→ **EXERCISE**: Repeat each entry exactly.

====

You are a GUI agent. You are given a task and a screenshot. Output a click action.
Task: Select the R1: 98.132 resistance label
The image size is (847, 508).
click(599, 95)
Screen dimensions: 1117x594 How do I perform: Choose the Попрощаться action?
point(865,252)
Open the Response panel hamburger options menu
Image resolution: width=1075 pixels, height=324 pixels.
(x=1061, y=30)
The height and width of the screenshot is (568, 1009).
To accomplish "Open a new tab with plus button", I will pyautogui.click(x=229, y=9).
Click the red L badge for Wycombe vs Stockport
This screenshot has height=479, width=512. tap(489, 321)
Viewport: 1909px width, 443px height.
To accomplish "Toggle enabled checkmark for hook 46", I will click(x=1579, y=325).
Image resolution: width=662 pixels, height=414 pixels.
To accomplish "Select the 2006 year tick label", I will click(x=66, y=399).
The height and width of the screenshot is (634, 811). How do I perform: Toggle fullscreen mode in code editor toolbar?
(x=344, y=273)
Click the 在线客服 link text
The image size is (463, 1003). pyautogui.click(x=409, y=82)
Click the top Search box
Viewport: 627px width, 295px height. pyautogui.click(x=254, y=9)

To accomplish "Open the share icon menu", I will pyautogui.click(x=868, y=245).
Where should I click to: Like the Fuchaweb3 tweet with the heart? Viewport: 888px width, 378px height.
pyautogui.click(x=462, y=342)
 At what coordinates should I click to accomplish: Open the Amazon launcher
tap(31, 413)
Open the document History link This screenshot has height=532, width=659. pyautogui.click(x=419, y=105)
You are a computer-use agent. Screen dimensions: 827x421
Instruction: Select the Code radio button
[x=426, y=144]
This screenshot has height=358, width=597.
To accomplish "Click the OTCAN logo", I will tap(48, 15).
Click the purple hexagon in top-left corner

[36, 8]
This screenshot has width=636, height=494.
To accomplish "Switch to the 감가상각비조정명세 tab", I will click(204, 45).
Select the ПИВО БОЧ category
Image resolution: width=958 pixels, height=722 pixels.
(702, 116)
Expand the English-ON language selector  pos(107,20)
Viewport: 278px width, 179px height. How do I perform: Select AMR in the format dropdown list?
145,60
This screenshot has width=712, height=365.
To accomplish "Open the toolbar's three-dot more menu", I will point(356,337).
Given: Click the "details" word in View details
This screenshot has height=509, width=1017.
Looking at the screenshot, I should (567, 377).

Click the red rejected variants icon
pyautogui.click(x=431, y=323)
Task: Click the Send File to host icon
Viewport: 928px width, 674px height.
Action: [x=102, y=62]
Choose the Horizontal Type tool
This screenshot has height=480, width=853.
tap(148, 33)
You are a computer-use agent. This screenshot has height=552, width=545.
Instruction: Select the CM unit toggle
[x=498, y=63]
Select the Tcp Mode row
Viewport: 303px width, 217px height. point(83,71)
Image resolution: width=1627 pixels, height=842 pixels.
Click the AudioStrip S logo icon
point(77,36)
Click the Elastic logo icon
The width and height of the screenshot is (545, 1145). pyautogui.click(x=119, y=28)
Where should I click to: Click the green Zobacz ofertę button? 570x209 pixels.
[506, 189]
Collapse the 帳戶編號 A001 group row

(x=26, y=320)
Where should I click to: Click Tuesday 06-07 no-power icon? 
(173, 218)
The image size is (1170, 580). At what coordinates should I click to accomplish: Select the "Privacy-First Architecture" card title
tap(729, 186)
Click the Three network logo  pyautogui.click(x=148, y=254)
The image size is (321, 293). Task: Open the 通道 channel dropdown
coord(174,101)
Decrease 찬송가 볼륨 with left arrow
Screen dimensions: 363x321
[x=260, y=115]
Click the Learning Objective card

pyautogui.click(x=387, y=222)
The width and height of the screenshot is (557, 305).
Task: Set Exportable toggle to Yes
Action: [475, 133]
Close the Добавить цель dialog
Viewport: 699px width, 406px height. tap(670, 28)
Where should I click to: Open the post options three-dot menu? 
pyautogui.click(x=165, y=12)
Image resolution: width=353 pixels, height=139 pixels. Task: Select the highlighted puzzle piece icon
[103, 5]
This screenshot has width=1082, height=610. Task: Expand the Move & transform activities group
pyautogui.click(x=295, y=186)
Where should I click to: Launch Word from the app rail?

====

→ **SOLUTION TO THIS PROBLEM**:
You are a GUI agent. You are given a task and a screenshot. Output a click action.
Task: Select the R1: 98.132 resistance label
The image size is (847, 508).
click(599, 95)
Screen dimensions: 1117x594 How do I perform: Choose the Попрощаться action?
point(865,252)
Open the Response panel hamburger options menu
Image resolution: width=1075 pixels, height=324 pixels.
(x=1061, y=30)
The height and width of the screenshot is (568, 1009).
To accomplish "Open a new tab with plus button", I will pyautogui.click(x=229, y=9).
Click the red L badge for Wycombe vs Stockport
This screenshot has height=479, width=512. tap(489, 321)
Viewport: 1909px width, 443px height.
To accomplish "Toggle enabled checkmark for hook 46", I will click(x=1579, y=325).
Image resolution: width=662 pixels, height=414 pixels.
To accomplish "Select the 2006 year tick label", I will click(x=66, y=399).
The height and width of the screenshot is (634, 811). How do I perform: Toggle fullscreen mode in code editor toolbar?
(x=344, y=273)
Click the 在线客服 link text
The image size is (463, 1003). pyautogui.click(x=409, y=82)
Click the top Search box
Viewport: 627px width, 295px height. pyautogui.click(x=254, y=9)

To accomplish "Open the share icon menu", I will pyautogui.click(x=868, y=245).
Where should I click to: Like the Fuchaweb3 tweet with the heart? Viewport: 888px width, 378px height.
pyautogui.click(x=462, y=342)
 At what coordinates should I click to accomplish: Open the Amazon launcher
tap(31, 413)
Open the document History link This screenshot has height=532, width=659. pyautogui.click(x=419, y=105)
You are a computer-use agent. Screen dimensions: 827x421
Instruction: Select the Code radio button
[x=426, y=144]
This screenshot has height=358, width=597.
To accomplish "Click the OTCAN logo", I will tap(48, 15).
Click the purple hexagon in top-left corner

[36, 8]
This screenshot has width=636, height=494.
To accomplish "Switch to the 감가상각비조정명세 tab", I will click(204, 45).
Select the ПИВО БОЧ category
Image resolution: width=958 pixels, height=722 pixels.
(702, 116)
Expand the English-ON language selector  pos(107,20)
Viewport: 278px width, 179px height. How do I perform: Select AMR in the format dropdown list?
145,60
This screenshot has width=712, height=365.
To accomplish "Open the toolbar's three-dot more menu", I will point(356,337).
Given: Click the "details" word in View details
This screenshot has height=509, width=1017.
Looking at the screenshot, I should (567, 377).

Click the red rejected variants icon
pyautogui.click(x=431, y=323)
Task: Click the Send File to host icon
Viewport: 928px width, 674px height.
Action: [x=102, y=62]
Choose the Horizontal Type tool
This screenshot has height=480, width=853.
tap(148, 33)
You are a computer-use agent. This screenshot has height=552, width=545.
Instruction: Select the CM unit toggle
[x=498, y=63]
Select the Tcp Mode row
Viewport: 303px width, 217px height. point(83,71)
Image resolution: width=1627 pixels, height=842 pixels.
Click the AudioStrip S logo icon
point(77,36)
Click the Elastic logo icon
The width and height of the screenshot is (545, 1145). pyautogui.click(x=119, y=28)
Where should I click to: Click the green Zobacz ofertę button? 570x209 pixels.
[506, 189]
Collapse the 帳戶編號 A001 group row

(x=26, y=320)
Where should I click to: Click Tuesday 06-07 no-power icon? 
(173, 218)
The image size is (1170, 580). At what coordinates should I click to accomplish: Select the "Privacy-First Architecture" card title
tap(729, 186)
Click the Three network logo  pyautogui.click(x=148, y=254)
The image size is (321, 293). Task: Open the 通道 channel dropdown
coord(174,101)
Decrease 찬송가 볼륨 with left arrow
Screen dimensions: 363x321
[x=260, y=115]
Click the Learning Objective card

pyautogui.click(x=387, y=222)
The width and height of the screenshot is (557, 305).
Task: Set Exportable toggle to Yes
Action: [475, 133]
Close the Добавить цель dialog
Viewport: 699px width, 406px height. tap(670, 28)
Where should I click to: Open the post options three-dot menu? 
pyautogui.click(x=165, y=12)
Image resolution: width=353 pixels, height=139 pixels. Task: Select the highlighted puzzle piece icon
[103, 5]
This screenshot has width=1082, height=610. Task: Expand the Move & transform activities group
pyautogui.click(x=295, y=186)
Where should I click to: Launch Word from the app rail?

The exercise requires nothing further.